Lo vieron irse, rendidos, hasta que su silueta dobló la esquina. Cerraron la puerta y pusieron los candados. Adentro los envolvió el silencio y el olor de la casa. Normalmente hubiesen optado por irse a dormir, pero prefirieron quedarse a escuchar la radio. Gabriel fue a poner el agua para el té, mientras Vanessa sacaba silenciosamente el maletín de debajo del sillón para guardarlo en el clóset. Luego fue al dormitorio a ponerse las pantuflas. Estaba preocupada por Gabriel, pensaba en él tratando al mismo tiempo de mantener la entereza. Pasaron varios minutos. Al llegar a la cocina encontró servida su taza de té.

 

Mientras ponía la tercera cucharada de azúcar vio a Gabriel apoyado en el marco de la puerta que daba al pasillo. Se había puesto la chaqueta de mezclilla y un jockey. ¿Tienes frío?, dijo sólo por decir algo, emitir algún sonido que borrara la incertidumbre. Gabriel no tenía frío, estaba sudando, le temblaban las manos y pestañeaba frenéticamente cada vez que oía un aullido. De una de sus manos colgaba algo parecido a un bate de baseball.

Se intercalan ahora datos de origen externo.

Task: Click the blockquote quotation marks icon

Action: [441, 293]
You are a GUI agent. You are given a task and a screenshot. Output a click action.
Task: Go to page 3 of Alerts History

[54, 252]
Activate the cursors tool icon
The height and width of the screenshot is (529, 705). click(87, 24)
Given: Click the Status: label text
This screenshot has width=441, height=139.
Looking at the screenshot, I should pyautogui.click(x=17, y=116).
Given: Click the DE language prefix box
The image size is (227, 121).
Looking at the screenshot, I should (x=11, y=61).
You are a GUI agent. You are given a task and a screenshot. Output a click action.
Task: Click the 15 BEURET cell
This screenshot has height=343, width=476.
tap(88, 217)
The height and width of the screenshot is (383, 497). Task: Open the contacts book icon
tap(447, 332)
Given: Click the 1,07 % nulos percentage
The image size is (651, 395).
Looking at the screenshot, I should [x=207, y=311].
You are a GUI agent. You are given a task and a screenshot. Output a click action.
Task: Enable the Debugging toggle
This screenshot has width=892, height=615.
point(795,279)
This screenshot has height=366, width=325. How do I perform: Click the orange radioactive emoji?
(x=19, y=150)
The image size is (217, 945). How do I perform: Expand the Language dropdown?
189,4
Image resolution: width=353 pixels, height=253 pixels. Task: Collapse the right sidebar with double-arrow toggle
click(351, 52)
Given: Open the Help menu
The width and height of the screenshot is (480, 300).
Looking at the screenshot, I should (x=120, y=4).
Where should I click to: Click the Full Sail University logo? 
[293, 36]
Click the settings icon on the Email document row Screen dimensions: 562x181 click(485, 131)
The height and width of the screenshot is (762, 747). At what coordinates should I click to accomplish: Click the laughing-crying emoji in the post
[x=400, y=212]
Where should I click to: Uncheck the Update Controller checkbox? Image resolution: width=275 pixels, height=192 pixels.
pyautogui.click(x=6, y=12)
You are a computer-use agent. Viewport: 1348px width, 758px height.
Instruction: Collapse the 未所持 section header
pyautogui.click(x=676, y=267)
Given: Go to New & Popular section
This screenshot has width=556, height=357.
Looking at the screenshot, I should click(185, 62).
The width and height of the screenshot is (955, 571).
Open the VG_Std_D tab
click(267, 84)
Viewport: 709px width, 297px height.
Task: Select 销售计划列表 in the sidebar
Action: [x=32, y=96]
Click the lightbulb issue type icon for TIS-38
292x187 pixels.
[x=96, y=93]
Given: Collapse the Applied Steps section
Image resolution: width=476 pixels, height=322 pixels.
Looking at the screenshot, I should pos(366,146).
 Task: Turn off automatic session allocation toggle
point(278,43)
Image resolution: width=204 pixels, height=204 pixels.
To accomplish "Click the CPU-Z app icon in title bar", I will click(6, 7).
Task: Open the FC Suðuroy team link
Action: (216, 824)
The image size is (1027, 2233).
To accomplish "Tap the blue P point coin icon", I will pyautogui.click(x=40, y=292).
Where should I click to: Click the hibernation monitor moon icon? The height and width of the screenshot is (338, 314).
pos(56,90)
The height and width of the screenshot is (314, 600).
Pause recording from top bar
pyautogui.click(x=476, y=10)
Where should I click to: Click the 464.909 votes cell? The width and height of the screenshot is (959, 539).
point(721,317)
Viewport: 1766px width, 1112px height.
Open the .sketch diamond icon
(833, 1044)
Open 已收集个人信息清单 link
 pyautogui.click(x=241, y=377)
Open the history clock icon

-    Voy a buscarlo – dijo.

Vanessa dejó caer la cuchara y torció dolorosamente los labios.

-    Ahora tú, Gabriel…

-    Espéranos con la mesa servida – respondió secamente antes de encaminarse a la salida.

 

Vanessa no se movió de la silla, su mente quedó en blanco. Escuchó los pasos de Gabriel en el pasillo, la sala, el zaguán, luego el ruido de las chapas y candados. Le llegó una corriente de aire frío y sabía que algunos candados habían quedado abiertos. Pero no tenía ganas de ir a cerrarlos, se sentía cansada de pensar. A su espalda estaba la ventana que daba al poste de enfrente, ese lugar que ya no deseaba mirar, pero que sentía con una fuerza electromagnética que le erizaba la piel.

Miró la taza de té y se sorprendió con su propio reflejo, como si estuviera frente una fotografía animada de otro tiempo, de otras noches en las que se podía salir a tomar el fresco y contemplar la luna hasta tarde. Qué lejano se sentía todo eso ahora, que remota sensación. La casa estaba sellada y sólo se podía hacer tiempo, contemplar el vacío, dormir un rato, o sentarse a esperar la luz del amanecer.